Currently, when adding a Honeypot field to Pro Forms, the HTML output heavily exposes its true purpose to automated bots. The wrapper is hardcoded with classes like brxe-brf-pro-forms-field-honeypot, and the label is hardcoded as "Guardian".
Modern botnets easily parse the DOM for keywords like “honeypot” or hidden radio buttons with bizarre labels and simply bypass them, rendering the protection useless.
Current Output Example:
HTML<div class="brxe-brf-pro-forms-field-honeypot pro-forms-builder-field brf-visually-hidden form-group"> <label for="form-field-guardian42" aria-hidden="true"> " Guardian "
The Solution: Please allow customization of the Honeypot field settings (similar to how Native Bricks Forms handles them). We need the ability to:
- Customize the Label and ID (e.g., allow us to name it “Secondary Email” or “Website”).

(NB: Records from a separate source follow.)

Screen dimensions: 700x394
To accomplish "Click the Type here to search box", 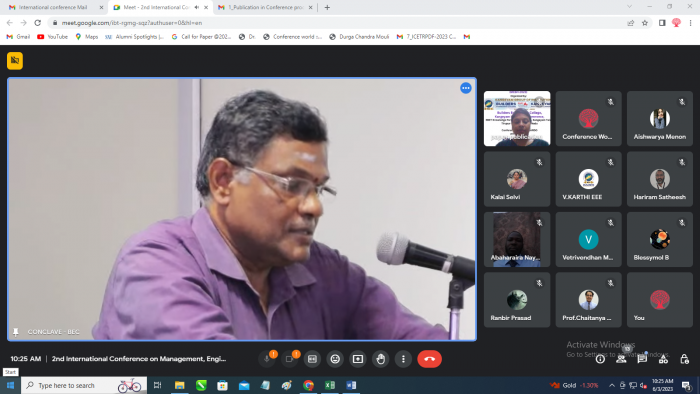I will (84, 385).
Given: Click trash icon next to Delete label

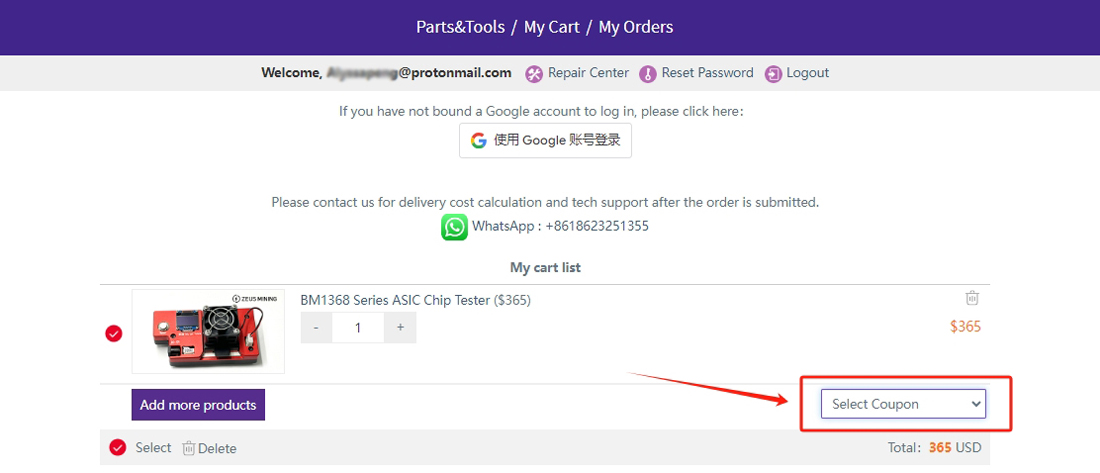Looking at the screenshot, I should click(x=189, y=448).
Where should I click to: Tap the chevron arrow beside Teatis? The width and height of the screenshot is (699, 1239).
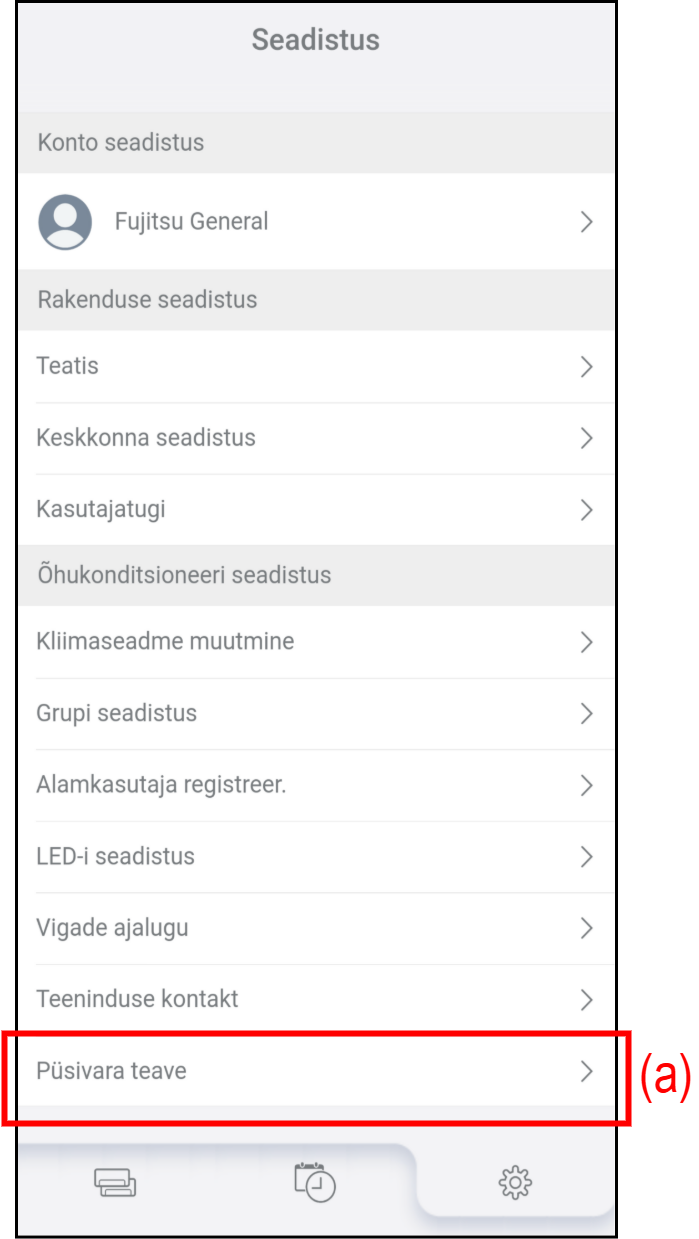[x=587, y=367]
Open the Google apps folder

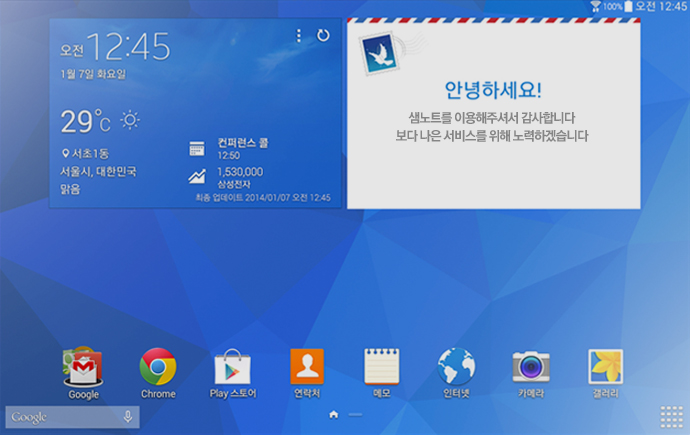tap(83, 367)
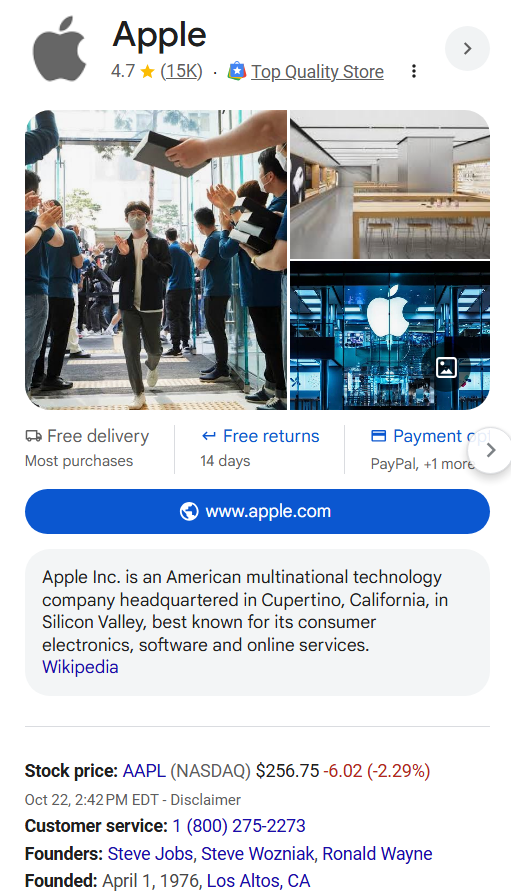511x894 pixels.
Task: Click the Apple logo icon
Action: pyautogui.click(x=59, y=49)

- Change the Input Type (allow it to be a standard text or email input rather than just a radio button).
- Remove hardcoded
honeypotCSS classes from the wrapper so we can camouflage it among legitimate fields using our own utility classes for visual hiding (like an accessible.sr-onlyclass).
Why this matters: True honeypot security relies on the field looking structurally identical to a real input so bots blindly fill it out. Giving us control over the field’s markup will drastically reduce spam without forcing us to rely strictly on third-party JS integrations like Turnstile.
****And yes AI generated the request after I explained the issue.